• **Exercise set**
1. According to the kmemleak email headers, to whom is the message addressed?
2. Resume the kmemleak email headers after their last line.

• **Exercise passage**
____________________
Received-SPF: pass (google.com: best guess record for domain of linux-kernel-owner@vger.kernel.org designates 209.132.180.67 as permitted sender) client-ip=209.132.180.67;
MIME-Version: 1.0
In-Reply-To: <CACT4Y+YWUgyzCBadg+Oe8wDkFCaBzmcKDgu3rKjQxim7NXNLpg@mail.gmail.com>
References: <1524243513-29118-1-git-send-email-chuhu@redhat.com>
 <20180420175023.3c4okuayrcul2bom@armageddon.cambridge.arm.com>
 <20180422125141.GF17484@dhcp22.suse.cz> <CACT4Y+YWUgyzCBadg+Oe8wDkFCaBzmcKDgu3rKjQxim7NXNLpg@mail.gmail.com>
From:   Chunyu Hu <chuhu.ncepu@gmail.com>
Date:   Mon, 23 Apr 2018 12:17:32 +0800
Message-ID: <CABATaM6eWtssvuj3UW9LHLK3HWo8P9g0z9VzFnuqKPKO5KMJ3A@mail.gmail.com>
Subject: Re: [RFC] mm: kmemleak: replace __GFP_NOFAIL to GFP_NOWAIT in gfp_kmemleak_mask
To:     Dmitry Vyukov <dvyukov@google.com>
Cc:     Michal Hocko <mhocko@kernel.org>,
        Catalin Marinas <catalin.marinas@arm.com>,
        Chunyu Hu <chuhu@redhat.com>,
        LKML <linux-kernel@vger.kernel.org>,
        Linux-MM <linux-mm@kvack.org>
Content-Type: text/plain; charset="UTF-8"
____________________
• **Data shown**
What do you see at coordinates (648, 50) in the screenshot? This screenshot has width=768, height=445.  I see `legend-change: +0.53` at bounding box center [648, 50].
____________________
• **Results of the exercise**
1. Dmitry Vyukov <dvyukov@google.com>

2.
Sender: linux-kernel-owner@vger.kernel.org
Precedence: bulk

On 22 April 2018 at 23:00, Dmitry Vyukov <dvyukov@google.com> wrote:
> On Sun, Apr 22, 2018 at 2:51 PM, Michal Hocko <mhocko@kernel.org> wrote:
>> On Fri 20-04-18 18:50:24, Catalin Marinas wrote:
>>> On Sat, Apr 21, 2018 at 12:58:33AM +0800, Chunyu Hu wrote:
>>> > __GFP_NORETRY and  __GFP_NOFAIL are combined in gfp_kmemleak_mask now.
>>> > But it's a wrong combination. As __GFP_NOFAIL is blockable, but
>>> > __GFP_NORETY is not blockable, make it self-contradiction.
>>> >
>>> > __GFP_NOFAIL means 'The VM implementation _must_ retry infinitely'. But
>>> > it's not the real intention, as kmemleak allow alloc failure happen in
>>> > memory pressure, in that case kmemleak just disables itself.
>>>
>>> Good point. The __GFP_NOFAIL flag was added by commit d9570ee3bd1d
>>> ("kmemleak: allow to coexist with fault injection") to keep kmemleak
>>> usable under fault injection.
>>>
>>> > commit 9a67f6488eca ("mm: consolidate GFP_NOFAIL checks in the allocator
>>> > slowpath") documented that what user wants here should use GFP_NOWAIT, and
>>> > the WARN in __alloc_pages_slowpath caught this weird usage.
>>> >
>>> >  <snip>
>>> >  WARNING: CPU: 3 PID: 64 at mm/page_alloc.c:4261 __alloc_pages_slowpath+0x1cc3/0x2780
>>> [...]
>>> > Replace the __GFP_NOFAIL with GFP_NOWAIT in gfp_kmemleak_mask, __GFP_NORETRY
>>> > and GFP_NOWAIT are in the gfp_kmemleak_mask. So kmemleak object allocaion
>>> > is no blockable and no reclaim, making kmemleak less disruptive to user
>>> > processes in pressure.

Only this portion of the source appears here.